BEGIN Records supplied

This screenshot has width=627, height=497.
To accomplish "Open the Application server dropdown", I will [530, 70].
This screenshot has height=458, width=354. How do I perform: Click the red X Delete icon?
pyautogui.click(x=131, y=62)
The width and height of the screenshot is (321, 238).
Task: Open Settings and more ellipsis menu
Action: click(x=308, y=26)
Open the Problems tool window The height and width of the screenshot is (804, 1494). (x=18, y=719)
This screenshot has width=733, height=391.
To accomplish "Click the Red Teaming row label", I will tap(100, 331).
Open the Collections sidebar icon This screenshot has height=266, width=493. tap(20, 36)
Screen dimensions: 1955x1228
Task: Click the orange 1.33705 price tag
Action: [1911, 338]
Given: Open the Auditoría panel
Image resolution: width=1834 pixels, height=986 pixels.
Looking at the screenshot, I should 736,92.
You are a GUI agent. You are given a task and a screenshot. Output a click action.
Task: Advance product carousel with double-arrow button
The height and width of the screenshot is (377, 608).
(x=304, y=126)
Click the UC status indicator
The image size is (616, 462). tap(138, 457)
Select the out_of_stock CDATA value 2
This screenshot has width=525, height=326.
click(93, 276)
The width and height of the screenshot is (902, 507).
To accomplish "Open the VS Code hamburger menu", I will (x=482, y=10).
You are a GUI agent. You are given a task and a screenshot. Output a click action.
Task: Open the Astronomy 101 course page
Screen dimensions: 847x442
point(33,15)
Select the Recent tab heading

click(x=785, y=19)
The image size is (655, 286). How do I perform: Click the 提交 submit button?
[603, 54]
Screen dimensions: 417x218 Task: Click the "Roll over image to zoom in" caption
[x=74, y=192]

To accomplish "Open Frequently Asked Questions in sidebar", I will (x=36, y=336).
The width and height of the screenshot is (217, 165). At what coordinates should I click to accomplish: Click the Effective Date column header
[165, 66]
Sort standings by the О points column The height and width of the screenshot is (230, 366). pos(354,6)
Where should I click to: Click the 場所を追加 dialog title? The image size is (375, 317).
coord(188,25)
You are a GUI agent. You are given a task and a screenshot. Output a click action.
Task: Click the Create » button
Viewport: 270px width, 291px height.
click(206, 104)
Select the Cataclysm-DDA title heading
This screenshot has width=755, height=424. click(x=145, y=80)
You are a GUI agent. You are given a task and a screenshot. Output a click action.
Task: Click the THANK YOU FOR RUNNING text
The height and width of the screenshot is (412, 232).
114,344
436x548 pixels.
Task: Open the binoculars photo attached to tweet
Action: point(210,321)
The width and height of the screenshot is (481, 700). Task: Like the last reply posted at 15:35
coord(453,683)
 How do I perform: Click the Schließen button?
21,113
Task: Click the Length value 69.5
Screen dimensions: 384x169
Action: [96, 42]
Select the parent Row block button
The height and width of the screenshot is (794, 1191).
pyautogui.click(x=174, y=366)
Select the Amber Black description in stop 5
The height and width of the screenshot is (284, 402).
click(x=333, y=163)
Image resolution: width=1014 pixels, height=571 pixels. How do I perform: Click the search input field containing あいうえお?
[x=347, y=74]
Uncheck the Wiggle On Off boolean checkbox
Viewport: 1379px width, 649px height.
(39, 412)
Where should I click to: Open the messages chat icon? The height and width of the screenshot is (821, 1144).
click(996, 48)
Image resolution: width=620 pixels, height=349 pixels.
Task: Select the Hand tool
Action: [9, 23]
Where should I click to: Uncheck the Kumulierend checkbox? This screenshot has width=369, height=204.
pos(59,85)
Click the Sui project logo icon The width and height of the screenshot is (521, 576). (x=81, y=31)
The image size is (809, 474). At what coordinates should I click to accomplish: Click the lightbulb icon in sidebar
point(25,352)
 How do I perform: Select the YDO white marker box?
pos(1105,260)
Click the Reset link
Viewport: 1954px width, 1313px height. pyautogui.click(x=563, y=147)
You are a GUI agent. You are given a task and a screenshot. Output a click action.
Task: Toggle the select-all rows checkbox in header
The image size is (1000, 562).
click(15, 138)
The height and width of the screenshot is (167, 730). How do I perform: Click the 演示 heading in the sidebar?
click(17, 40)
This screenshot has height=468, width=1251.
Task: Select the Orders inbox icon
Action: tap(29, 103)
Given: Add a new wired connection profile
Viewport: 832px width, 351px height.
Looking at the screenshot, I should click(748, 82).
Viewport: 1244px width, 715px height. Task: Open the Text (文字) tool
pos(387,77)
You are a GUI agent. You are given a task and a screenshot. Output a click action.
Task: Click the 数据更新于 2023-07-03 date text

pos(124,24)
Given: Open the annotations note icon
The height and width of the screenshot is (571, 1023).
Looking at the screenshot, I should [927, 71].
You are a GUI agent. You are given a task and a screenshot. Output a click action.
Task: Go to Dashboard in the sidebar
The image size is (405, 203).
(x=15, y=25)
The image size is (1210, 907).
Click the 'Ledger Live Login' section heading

END Records supplied

* [Problem requirements]:
Copy out the records verbatim from the line containing "The image size is (809, 474)." through the line containing "pos(1105,260)", both ends included.

* [Exercise response]:
The image size is (809, 474). At what coordinates should I click to accomplish: Click the lightbulb icon in sidebar
point(25,352)
 How do I perform: Select the YDO white marker box?
pos(1105,260)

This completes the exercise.